Tapie, Laporta y los aventureros del fútbol
Una serie recrea la vida del empresario antiguo propietario del Olympique de Marseille, uno de esos viejos presidentes de un fútbol en extinción que funcionaba a golpe de atajos y corazonadas
Marsella es una ciudad dividida, herida y orgullosa de sus contradicciones que, a menudo, ajusta cuentas en las calles o en los tribunales, pero que, sobre todo, resuelve sus dudas en una centrifugadora enorme de emociones. El Vélodrome, el estadio del Olympique (segundo en la tabla), el recinto de fútbol con mayor capacidad y el primero que se construyó en cemento en el país, funciona cada dos semanas como un purgatorio donde se redimen todas las almas de una de las ciudades más particulares de Francia. Justo en la entrada, se levantará pronto una estatua de un personaje complejo y amado que nació y murió en París, pero decidió ser enterrado en la ciudad que lo convirtió en lo que ha terminado siendo, que no fue poco.
Bernard Tapie, cuya vida recrea ahora una miniserie de Netflix, fue uno de esos viejos presidentes de un fútbol en extinción impulsado por uno de esos motores internos que funcionan a golpe de atajos y corazonadas. Quizá no haga falta, pero ya casi no quedan personajes de este tipo en el deporte moderno, colonizado por los fondos de inversión, el marketing la inteligencia artificial. Ni siquiera en el propio OM, cuyo presidente actual, el español Pablo Longoria, un hombre de 38 años forjado entre los datos, el estudio y la estadística, podría decirse que es lo contrario.
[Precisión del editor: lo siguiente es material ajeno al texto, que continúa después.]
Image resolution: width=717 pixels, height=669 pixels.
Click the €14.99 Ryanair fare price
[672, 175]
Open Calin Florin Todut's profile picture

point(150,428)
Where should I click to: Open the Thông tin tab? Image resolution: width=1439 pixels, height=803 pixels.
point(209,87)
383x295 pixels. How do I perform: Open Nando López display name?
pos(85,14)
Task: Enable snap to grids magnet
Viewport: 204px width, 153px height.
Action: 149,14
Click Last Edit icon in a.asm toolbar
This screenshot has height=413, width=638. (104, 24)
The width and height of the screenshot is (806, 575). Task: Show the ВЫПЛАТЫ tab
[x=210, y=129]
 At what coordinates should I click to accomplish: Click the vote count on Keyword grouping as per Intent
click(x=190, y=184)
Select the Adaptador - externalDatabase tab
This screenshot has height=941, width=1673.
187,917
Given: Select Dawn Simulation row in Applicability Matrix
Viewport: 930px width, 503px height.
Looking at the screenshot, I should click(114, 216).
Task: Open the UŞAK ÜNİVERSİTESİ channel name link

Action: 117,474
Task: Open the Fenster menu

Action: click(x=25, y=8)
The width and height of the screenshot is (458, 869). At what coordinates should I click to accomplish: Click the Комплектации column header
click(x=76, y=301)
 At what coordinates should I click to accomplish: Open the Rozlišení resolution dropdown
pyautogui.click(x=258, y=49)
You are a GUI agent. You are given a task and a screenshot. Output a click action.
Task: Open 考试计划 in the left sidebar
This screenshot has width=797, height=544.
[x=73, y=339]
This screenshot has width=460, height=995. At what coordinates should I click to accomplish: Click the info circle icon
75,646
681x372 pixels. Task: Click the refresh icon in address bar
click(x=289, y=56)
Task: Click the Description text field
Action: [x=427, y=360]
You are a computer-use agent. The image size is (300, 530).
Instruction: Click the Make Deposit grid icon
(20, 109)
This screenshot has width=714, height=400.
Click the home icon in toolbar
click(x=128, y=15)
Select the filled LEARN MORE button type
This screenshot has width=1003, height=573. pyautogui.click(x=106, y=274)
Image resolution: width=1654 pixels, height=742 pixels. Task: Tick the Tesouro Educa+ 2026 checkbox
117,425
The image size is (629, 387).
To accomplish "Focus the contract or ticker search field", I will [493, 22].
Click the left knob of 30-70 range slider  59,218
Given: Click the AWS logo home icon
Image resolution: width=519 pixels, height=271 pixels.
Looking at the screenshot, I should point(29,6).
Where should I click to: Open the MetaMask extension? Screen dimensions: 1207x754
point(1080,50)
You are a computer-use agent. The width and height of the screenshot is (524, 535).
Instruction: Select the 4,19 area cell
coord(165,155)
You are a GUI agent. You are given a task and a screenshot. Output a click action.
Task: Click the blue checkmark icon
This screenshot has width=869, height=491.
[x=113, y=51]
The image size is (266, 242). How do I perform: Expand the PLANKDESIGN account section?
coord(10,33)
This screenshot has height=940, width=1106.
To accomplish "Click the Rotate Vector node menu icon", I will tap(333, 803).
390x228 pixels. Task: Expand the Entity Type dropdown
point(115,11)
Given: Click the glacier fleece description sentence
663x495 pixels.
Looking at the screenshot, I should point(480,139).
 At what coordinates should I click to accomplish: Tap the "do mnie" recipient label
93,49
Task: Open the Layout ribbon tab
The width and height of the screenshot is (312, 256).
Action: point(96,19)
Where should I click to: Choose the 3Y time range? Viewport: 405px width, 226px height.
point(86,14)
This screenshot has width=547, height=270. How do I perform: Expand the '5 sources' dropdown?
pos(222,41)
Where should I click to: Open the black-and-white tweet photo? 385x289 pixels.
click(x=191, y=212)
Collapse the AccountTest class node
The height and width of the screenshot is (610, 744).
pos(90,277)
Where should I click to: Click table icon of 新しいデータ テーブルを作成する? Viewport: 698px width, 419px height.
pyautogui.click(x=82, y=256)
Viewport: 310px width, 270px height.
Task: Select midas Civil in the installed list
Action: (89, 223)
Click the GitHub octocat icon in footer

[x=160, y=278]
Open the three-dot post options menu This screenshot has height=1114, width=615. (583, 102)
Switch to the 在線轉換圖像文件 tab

El viejo patrón del OM, fallecido en 2021 a causa de un cáncer, fue un buscavidas, un aventurero de suburbio nacido en una familia obrera del norte de País —su padre era tornero fresador y su madre ama de casa— capaz de hacer lo que fuera por volar como un cometa. Y ese lo que fuera, como se vio más adelante, era literalmente eso, una caída narrada como absurdo epílogo a un partido que disputaron el 20 de mayo de 1993 el Olímpico de Marsella y el Valenciennes, cuyo resultado intentó amañar solo para que sus futbolistas, que jugarían seis días después la final de la Copa de Europa contra el Milan, pudieran afrontar el encuentro con la Liga ya ganada. Lo pagó con 165 días de cárcel y su desprestigio definitivo. Hasta entonces fue un meteorito.
Tapie, guapo, siempre bronceado y algo bocazas, fue una suerte de Berlusconi al agua de rosas. Pero desprendía un aire bondadoso o inclinado a un cierto progresismo o sensibilidad social que le convertía en una rara avis dentro del panorama de los magnates. Y su paso por la política, en lugar de explorar los márgenes derechos del Parlamento como hacían los de su especie para compadrear con el dinero, se acomodó en la izquierda de François Mitterrand, que le hizo ministro y bandera contra la extrema derecha de Jean Marie Le Pen.
Tapie hizo de todo. Probó suerte como actor, como cantante, como piloto, vendió televisores, montó una empresa de asistencia sanitaria (una enorme trilerada) y se especializó en comprar por un franco simbólico compañías al borde de la quiebra para reflotarlas y luego venderlas por una fortuna. Algo parecido hizo Adidas cuando la marca alemana se encontraba en su peor momento, ensombrecida por gigantes como Reebook o Nike. La mayor de sus obras, sin embargo, fue aquel OM, levantado con talentos como Desailly, Papin, Barthez, Deschamps, Angloma, Rudi Voller. Tapie no estudiaba. O no solo. Intuía y seducía. Una manera antisistema de gestionar -y de ser- que quizá hoy solo representarían criaturas en extinción como Joan Laporta, y cuya suerte, y la de los aficionados, sigue dependiendo de asuntos tan poéticos como buen gusto, corazón y una constelación de casualidades.